_What the task asks_
Output the listing below line for line, without changing anything.

_Material_
--- start ---

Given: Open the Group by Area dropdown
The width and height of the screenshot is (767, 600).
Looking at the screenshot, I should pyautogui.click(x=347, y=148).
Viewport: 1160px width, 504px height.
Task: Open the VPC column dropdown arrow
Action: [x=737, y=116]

--- end ---

_Result_
Given: Open the Group by Area dropdown
The width and height of the screenshot is (767, 600).
Looking at the screenshot, I should pyautogui.click(x=347, y=148).
Viewport: 1160px width, 504px height.
Task: Open the VPC column dropdown arrow
Action: [x=737, y=116]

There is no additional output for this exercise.